**Page excerpt**
** begin **
Agapé Substance for lunch.

I wake up around noon, still jet-lagged. Take care of some silliness. Next thing I know, it's well past 1pm.

Yow, what to do for lunch. Look in my French phone's contact list and the first thing that comes up is Agapé Substance. Hey, great idea! I google them. They serve til 2pm. I dial.

"Can you take 1 person for lunch at 2pm?"
"Oui, aucun probleme. Votre nom, monsieur.
"Chambo."
"Chambo?""
"Oui ! Chambo !"
"J'aime ton nom."
"Merci. Tell me, does 2.05pm also work for you?"
"Egalement !"
"Bon. A toute a l'heure.

I arrive at 2.10pm. There are 22 people who are already seated. I am taken to the open seat nearest the open kitchen on the left side of the communal table.

"Excusez-moi, excusez-moi, pardon, Excusez-moi, excusez-moi, pardon, Excusez-moi, excusez-moi, pardon."

Et voila, enfin, ma chaise !
But it's not a chair. It's a stool. A backless stool.

So let's address this right now. The place is tiny, as you know, and it ain't especially comfortable. You are pretty squeezed in in this joint. That A/C better be working well because it must get warm in the summer. I was nearest the kitchen and I even asked if they could crank up the A/C a tad. (They happily did.) Further, you don't come here to have a calm quiet meal or a private conversation or expect a sumptuous environment. It's all about modern. It's all about bowing down to a new vision of a restaurant. It's all about eating. And as I said, the concept is conviviality.

I select 4 plats pour 51 euros. I tell my wine guy that I want 2 glasses of wine with my meal. We're off.

La Berce. It's a green herb, served in two textures - one mousse-like, one spongy, along with a crackly thing. I've never heard the word berce before, nor has any of my French friends. I believe it to be cow-parsley. One texture is the size of a gumdrop. The other is the size of a medium marshmallow. (Check out this video. The first dish shown is a close enough cousin to what I had.)

Flavor? Not all that much. Texture? Eh.

Hmmm. I'm now wondering if this place is more style over substance ?
** end **
**Information supplied**
** begin **
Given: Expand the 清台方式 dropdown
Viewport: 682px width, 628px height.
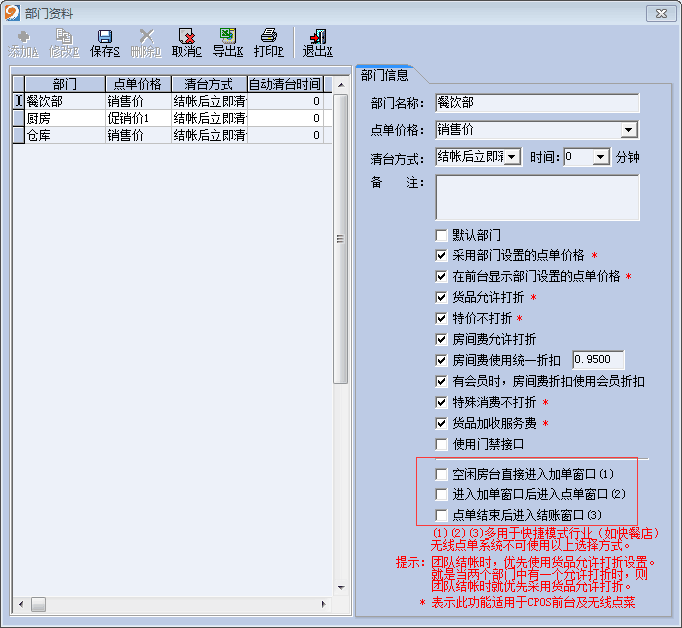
** end **
**Work to be completed**
List every time of day mentioned in the Agapé Substance lunch account.

**Result**
- noon
- 1pm
- 2pm
- 2.05pm
- 2.10pm